Kenyan operator Safaricom's net profit decreased by 6.0 percent to KES 33.07 billion in the first six months to 30 September from KES 35.19 billion in the same period of 2019. Total revenue decreased by 4.1 percent to KES 124.53 billion from KES 129.92 billion in 2019 with service revenue dropping 4.8 percent to KES 118.41 billion from KES 124.32 billion. The company attributed the decline to Covid-19 pandemic, blaming the decline in service revenue performance on lower M-Pesa and voice revenues.
Safaricom increased capital expenditure by 25.5 percent to KES 22.75 billion from KES 118.13 billion in 2019 as it built network infrastructure. Voice service revenue dropped by 6.5 percent to KES 40.19 billion and M-Pesa revenue dropped by 14.5 percent to KES 35.89 billion.
Mobile data revenue increased by 14.1 percent to KES 22.23 billion. Messaging revenue declined by 6.9 percent to KES 7.19 billion. EBITDA dropped by 7.3 percent to KES 63.38 billion compared to KES 68.37 billion in 2019. EBIT declined by 10.5 percent decline in EBIT to KES 44.97 billion from KES 50.25 billion in 2019 with an EBIT margin of 36.3 percent, down 2.5 percentage points year-on-year. Free cash flow was 36.8 percent lower at KES 23.60 billion.
The continued focus on customers led to a 10.2 percent increase in one-month active subscribers for the period, with customer numbers rising in every revenue stream. Safaricom ended the H1 with 30.31 million customers.

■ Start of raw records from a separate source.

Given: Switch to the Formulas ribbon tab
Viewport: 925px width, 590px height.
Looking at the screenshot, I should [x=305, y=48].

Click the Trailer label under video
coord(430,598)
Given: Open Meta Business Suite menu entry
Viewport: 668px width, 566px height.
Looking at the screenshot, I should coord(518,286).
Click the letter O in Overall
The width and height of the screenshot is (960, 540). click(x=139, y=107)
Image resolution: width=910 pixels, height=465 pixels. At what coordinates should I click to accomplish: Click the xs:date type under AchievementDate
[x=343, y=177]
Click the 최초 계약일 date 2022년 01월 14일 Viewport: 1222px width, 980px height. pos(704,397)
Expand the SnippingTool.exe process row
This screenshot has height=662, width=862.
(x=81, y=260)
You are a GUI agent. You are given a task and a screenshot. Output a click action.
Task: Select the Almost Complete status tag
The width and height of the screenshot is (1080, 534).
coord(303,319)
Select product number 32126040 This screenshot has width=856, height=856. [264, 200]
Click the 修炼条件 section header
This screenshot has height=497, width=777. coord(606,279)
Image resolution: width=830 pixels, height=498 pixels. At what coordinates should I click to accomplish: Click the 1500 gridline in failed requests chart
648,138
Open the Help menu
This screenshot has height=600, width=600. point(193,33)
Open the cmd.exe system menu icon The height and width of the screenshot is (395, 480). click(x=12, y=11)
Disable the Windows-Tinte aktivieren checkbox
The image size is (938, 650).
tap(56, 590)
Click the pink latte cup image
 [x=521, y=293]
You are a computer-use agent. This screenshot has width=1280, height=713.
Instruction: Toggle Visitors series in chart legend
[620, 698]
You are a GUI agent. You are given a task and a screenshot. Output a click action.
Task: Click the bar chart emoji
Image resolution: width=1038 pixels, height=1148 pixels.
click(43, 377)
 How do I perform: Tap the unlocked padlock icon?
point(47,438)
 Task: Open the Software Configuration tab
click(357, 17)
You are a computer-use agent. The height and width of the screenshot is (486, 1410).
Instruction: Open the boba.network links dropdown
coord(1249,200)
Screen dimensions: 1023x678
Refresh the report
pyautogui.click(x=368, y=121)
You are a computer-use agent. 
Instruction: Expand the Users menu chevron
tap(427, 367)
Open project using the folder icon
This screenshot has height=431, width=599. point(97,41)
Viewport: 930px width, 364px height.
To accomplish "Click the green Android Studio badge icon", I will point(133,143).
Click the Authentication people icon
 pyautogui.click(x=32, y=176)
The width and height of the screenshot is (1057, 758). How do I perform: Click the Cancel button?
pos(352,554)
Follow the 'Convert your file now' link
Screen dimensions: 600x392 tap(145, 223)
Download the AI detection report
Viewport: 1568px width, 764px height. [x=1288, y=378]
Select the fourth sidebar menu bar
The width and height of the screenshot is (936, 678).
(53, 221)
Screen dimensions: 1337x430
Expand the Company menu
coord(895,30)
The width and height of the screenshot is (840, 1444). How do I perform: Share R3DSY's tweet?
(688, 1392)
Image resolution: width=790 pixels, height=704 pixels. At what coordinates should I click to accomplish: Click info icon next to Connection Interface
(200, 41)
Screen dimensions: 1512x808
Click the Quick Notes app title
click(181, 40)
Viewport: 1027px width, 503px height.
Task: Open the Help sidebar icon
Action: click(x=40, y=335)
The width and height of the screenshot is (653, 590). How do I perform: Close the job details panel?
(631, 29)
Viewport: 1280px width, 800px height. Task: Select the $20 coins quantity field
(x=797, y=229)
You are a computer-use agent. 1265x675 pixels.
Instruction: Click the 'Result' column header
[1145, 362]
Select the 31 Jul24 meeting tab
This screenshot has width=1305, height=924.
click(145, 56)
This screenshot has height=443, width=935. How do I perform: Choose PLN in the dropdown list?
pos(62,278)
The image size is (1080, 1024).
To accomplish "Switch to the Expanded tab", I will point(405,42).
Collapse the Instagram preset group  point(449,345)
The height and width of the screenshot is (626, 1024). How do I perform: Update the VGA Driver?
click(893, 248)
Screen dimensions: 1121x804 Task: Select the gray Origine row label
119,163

One month active M-Pesa customers increased 13.5 percent to 26.79 million while one month active mobile data customers increased 11.6 percent to 22.91 million. Meanwhile, Safaricom has also announced plans to provide 100 percent 4G network coverage across the country by end of 2020 as part of its growth strategy focused on being the technology partner of choice.